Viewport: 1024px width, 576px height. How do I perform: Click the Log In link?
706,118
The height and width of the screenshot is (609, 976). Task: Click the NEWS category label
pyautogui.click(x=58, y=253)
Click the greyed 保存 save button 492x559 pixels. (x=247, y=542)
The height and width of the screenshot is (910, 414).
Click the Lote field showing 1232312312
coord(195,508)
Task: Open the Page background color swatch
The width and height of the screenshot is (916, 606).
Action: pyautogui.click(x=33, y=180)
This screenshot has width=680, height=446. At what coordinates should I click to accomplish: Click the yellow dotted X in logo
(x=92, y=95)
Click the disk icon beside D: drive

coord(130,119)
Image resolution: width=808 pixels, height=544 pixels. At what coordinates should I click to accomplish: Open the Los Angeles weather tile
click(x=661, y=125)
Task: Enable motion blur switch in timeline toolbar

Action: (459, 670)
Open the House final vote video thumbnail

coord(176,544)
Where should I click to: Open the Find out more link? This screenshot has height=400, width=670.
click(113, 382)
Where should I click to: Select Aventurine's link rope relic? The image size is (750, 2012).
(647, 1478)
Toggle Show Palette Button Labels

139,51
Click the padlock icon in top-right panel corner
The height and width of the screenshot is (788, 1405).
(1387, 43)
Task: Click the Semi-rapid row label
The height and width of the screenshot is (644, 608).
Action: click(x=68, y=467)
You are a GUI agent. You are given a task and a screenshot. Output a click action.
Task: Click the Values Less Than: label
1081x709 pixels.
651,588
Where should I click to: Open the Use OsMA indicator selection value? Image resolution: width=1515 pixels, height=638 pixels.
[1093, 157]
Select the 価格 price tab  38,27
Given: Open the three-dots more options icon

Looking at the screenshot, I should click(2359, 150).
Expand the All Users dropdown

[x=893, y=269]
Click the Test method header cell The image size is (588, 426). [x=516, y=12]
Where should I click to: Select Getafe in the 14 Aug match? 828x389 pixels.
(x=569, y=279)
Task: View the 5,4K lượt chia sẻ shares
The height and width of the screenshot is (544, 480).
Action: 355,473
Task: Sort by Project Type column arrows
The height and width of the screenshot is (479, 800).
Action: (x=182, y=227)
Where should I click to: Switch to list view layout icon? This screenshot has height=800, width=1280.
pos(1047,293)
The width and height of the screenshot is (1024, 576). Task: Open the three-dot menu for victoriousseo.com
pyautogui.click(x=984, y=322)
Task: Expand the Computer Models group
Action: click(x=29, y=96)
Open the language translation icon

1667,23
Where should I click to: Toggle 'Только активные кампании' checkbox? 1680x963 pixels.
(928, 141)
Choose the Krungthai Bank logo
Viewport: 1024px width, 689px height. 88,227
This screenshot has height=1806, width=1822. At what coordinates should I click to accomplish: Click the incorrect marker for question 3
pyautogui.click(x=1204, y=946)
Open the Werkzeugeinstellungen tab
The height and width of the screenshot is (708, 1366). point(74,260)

· · · · ·

* **THE PROBLEM**
Reproduce the material exactly. Every line must match.

* **RESULT OF THIS EXERCISE**
Viewport: 1024px width, 576px height. How do I perform: Click the Log In link?
706,118
The height and width of the screenshot is (609, 976). Task: Click the NEWS category label
pyautogui.click(x=58, y=253)
Click the greyed 保存 save button 492x559 pixels. (x=247, y=542)
The height and width of the screenshot is (910, 414).
Click the Lote field showing 1232312312
coord(195,508)
Task: Open the Page background color swatch
The width and height of the screenshot is (916, 606).
Action: pyautogui.click(x=33, y=180)
This screenshot has width=680, height=446. At what coordinates should I click to accomplish: Click the yellow dotted X in logo
(x=92, y=95)
Click the disk icon beside D: drive

coord(130,119)
Image resolution: width=808 pixels, height=544 pixels. At what coordinates should I click to accomplish: Open the Los Angeles weather tile
click(x=661, y=125)
Task: Enable motion blur switch in timeline toolbar

Action: (459, 670)
Open the House final vote video thumbnail

coord(176,544)
Where should I click to: Open the Find out more link? This screenshot has height=400, width=670.
click(113, 382)
Where should I click to: Select Aventurine's link rope relic? The image size is (750, 2012).
(647, 1478)
Toggle Show Palette Button Labels

139,51
Click the padlock icon in top-right panel corner
The height and width of the screenshot is (788, 1405).
(1387, 43)
Task: Click the Semi-rapid row label
The height and width of the screenshot is (644, 608).
Action: click(x=68, y=467)
You are a GUI agent. You are given a task and a screenshot. Output a click action.
Task: Click the Values Less Than: label
1081x709 pixels.
651,588
Where should I click to: Open the Use OsMA indicator selection value? Image resolution: width=1515 pixels, height=638 pixels.
[1093, 157]
Select the 価格 price tab  38,27
Given: Open the three-dots more options icon

Looking at the screenshot, I should click(2359, 150).
Expand the All Users dropdown

[x=893, y=269]
Click the Test method header cell The image size is (588, 426). [x=516, y=12]
Where should I click to: Select Getafe in the 14 Aug match? 828x389 pixels.
(x=569, y=279)
Task: View the 5,4K lượt chia sẻ shares
The height and width of the screenshot is (544, 480).
Action: 355,473
Task: Sort by Project Type column arrows
The height and width of the screenshot is (479, 800).
Action: (x=182, y=227)
Where should I click to: Switch to list view layout icon? This screenshot has height=800, width=1280.
pos(1047,293)
The width and height of the screenshot is (1024, 576). Task: Open the three-dot menu for victoriousseo.com
pyautogui.click(x=984, y=322)
Task: Expand the Computer Models group
Action: click(x=29, y=96)
Open the language translation icon

1667,23
Where should I click to: Toggle 'Только активные кампании' checkbox? 1680x963 pixels.
(928, 141)
Choose the Krungthai Bank logo
Viewport: 1024px width, 689px height. 88,227
This screenshot has height=1806, width=1822. At what coordinates should I click to accomplish: Click the incorrect marker for question 3
pyautogui.click(x=1204, y=946)
Open the Werkzeugeinstellungen tab
The height and width of the screenshot is (708, 1366). point(74,260)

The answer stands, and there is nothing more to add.